FOOD & AGRICULTUREFarmers await decision on grain subsidies. Protests from recent weeks may soon spread across the country

“Farmers are protesting for a just cause and the government should sit down with them as soon as possible to prevent these protests from spreading across all of Poland, causing traffic disruptions and everyday hindrances, because the patience of Poles is also limited,” says Monika Piątkowska, Chairwoman of the Grain and Feed Chamber. For several weeks now, farmers have been demonstrating, blocking roads, and protesting against the implementation of the European Green Deal and the influx of goods from Ukraine. Their situation is presently worsened by the difficult situation in the domestic grain market and low raw material prices. Therefore, agricultural chambers are calling on the government to launch subsidies as quickly as possible.

The domestic grain market is currently struggling with significant difficulties. Grain prices remain under strong downward pressure, resulting from global market prices and moderate demand from processors, who are reducing purchases and currently relying on previously concluded contracts. As a result, farmers – especially larger farms – are reluctant to sell grain at the current, low prices.

“The grain supply in the Polish market continues to be limited. Farmers are holding back on selling this grain because the prices are unsatisfactory. The government has announced subsidies and I know that the Minister of Agriculture has made such a request to the Minister of Finance – which also causes farmers to wait with the sale of grain for the decision on whether there will be a subsidy system,” says Monika Piątkowska.

Limited supply especially affects barley and oats, and analysts expect the situation to improve probably only around spring.

“This limited grain supply has been ongoing for some time and results from low prices on the world exchanges, which also cause low prices in Poland. It is said that wheat prices on the farm of about 500–600 PLN or even at the port at the level of 900 PLN per ton are not values that satisfy Polish farmers today,” emphasizes the Chairwoman of the Grain and Feed Chamber.

As she points out, despite the limited supply of grain in Poland, there is no shortage, because farmers still have unsold stocks from the previous season, which are also higher than the average stocks from previous years. The Grain and Feed Chamber estimates that this surplus is about 4 to 6 million tons.

“It is difficult to indicate a precise value, as agricultural reporting does not apply in our country. And this is one of our demands: for the Ministry of Agriculture to resolve the issue of market monitoring, reporting on grain quantity, and storage area. We should propose a system that allows us to precisely monitor the market, because precise data are necessary in crisis situations. And we are dealing with another difficult situation, to say the least,” says Monika Piątkowska.
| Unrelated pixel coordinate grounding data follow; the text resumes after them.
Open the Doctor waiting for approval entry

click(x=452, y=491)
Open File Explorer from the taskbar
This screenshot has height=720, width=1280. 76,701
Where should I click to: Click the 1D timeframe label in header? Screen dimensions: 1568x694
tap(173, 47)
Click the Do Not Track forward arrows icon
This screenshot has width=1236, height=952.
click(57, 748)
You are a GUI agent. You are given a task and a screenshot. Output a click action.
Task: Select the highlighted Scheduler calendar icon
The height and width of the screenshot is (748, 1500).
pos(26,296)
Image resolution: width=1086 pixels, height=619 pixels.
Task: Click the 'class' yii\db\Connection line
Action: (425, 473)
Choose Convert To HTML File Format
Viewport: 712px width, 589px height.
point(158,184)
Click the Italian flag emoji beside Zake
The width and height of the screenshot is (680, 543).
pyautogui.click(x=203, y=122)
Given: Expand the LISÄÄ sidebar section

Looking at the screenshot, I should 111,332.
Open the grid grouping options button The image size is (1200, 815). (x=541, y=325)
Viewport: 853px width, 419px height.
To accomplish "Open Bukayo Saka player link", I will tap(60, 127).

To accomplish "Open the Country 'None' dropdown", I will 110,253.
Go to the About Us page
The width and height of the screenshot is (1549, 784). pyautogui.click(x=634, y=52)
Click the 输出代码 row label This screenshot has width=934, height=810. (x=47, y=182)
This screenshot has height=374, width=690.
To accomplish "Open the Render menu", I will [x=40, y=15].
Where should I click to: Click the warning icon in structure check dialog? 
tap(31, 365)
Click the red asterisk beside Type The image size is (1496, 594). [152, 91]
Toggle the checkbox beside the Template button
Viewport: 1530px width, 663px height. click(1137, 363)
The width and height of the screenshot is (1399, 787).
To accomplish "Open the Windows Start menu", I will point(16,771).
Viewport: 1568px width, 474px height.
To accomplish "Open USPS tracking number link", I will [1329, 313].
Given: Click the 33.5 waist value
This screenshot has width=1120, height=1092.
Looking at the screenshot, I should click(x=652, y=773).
In mid-February, the National Council of Agricultural Chambers – due to the difficult situation and lack of stabilization in the domestic grain market – appealed to Prime Minister Donald Tusk, the Minister of Agriculture and Rural Development, and the Minister of Finance with a request for an immediate launch of grain subsidies (as well as corn, milk, pigs, fertilizers, and fuel), on terms and rates similar to the aid granted to farmers last year.

Since the beginning of February, demonstrations, roadblocks, and farmer protests have been taking place all over Poland, according to which agricultural production has become unprofitable. The protesters primarily oppose the introduction of the European Green Deal and the influx of goods from Ukraine, which reduce the competitiveness of Polish agricultural production. On February 20, farmers announced a general protest and a “march on Warsaw” and the blocking of border crossings between Poland and Ukraine. On Sunday, there was information in the media that the date would be postponed to February 27.

“The government should first and foremost sit down at the table with the farmers who are protesting – I want to say this very clearly – for a just cause, because the provisions of the European Green Deal will reduce the competitiveness not only of Polish but also of European agriculture. This is understood by Polish and European farmers, as we can see, these protests are taking place not only in Poland but in many European countries,” emphasizes the Chairwoman of the Chamber. “The second element, important for farmers, is the regulation of trade relations between Poland and Ukraine, in order to neutralize the threat of uncontrolled influx of Ukrainian agri-food products to our market. In this matter, bilateral talks are already taking place between Poland and Ukraine, in order to work out an agreement introducing, for example, limits on grain imports from Ukraine. Working out such an agreement should be an absolute priority for the Polish government today. ”

The conflict over Ukrainian grain escalated last autumn when the European Commission did not extend the embargo on its export to five EU countries – Romania, Bulgaria, Slovakia, Hungary, and Poland, which extended this ban on its own initiative and decided to maintain the blockade. This provoked a strong reaction from Ukraine, which filed a complaint against Poland to the World Trade Organization. The grain dispute has caused Polish-Ukrainian relations to be tense, and the dispute has not yet been resolved. According to domestic farmers, Poland – which was supposed to be just a transit corridor for Ukrainian exports – turned out to be unprepared for this, which is why grain from Ukraine is still reaching the domestic market.

“Transit, which goes through Poland, or should go, is quantitatively quite limited. This may pose some risks in the future, if we clear the space in the international markets, even in the European Union markets, Russian grain may enter these markets. We know that there are the first signals of this, that the Russians are increasing exports. This is probably not a good practice today,” Monika Piątkowska notes. “In my opinion, transit should go, but it should be very precisely monitored, so that there is no threat that this grain will stay in Poland. We should, on the one hand, help Ukraine, on the other hand, not leave the field open to Russian wheat or other types of grain.”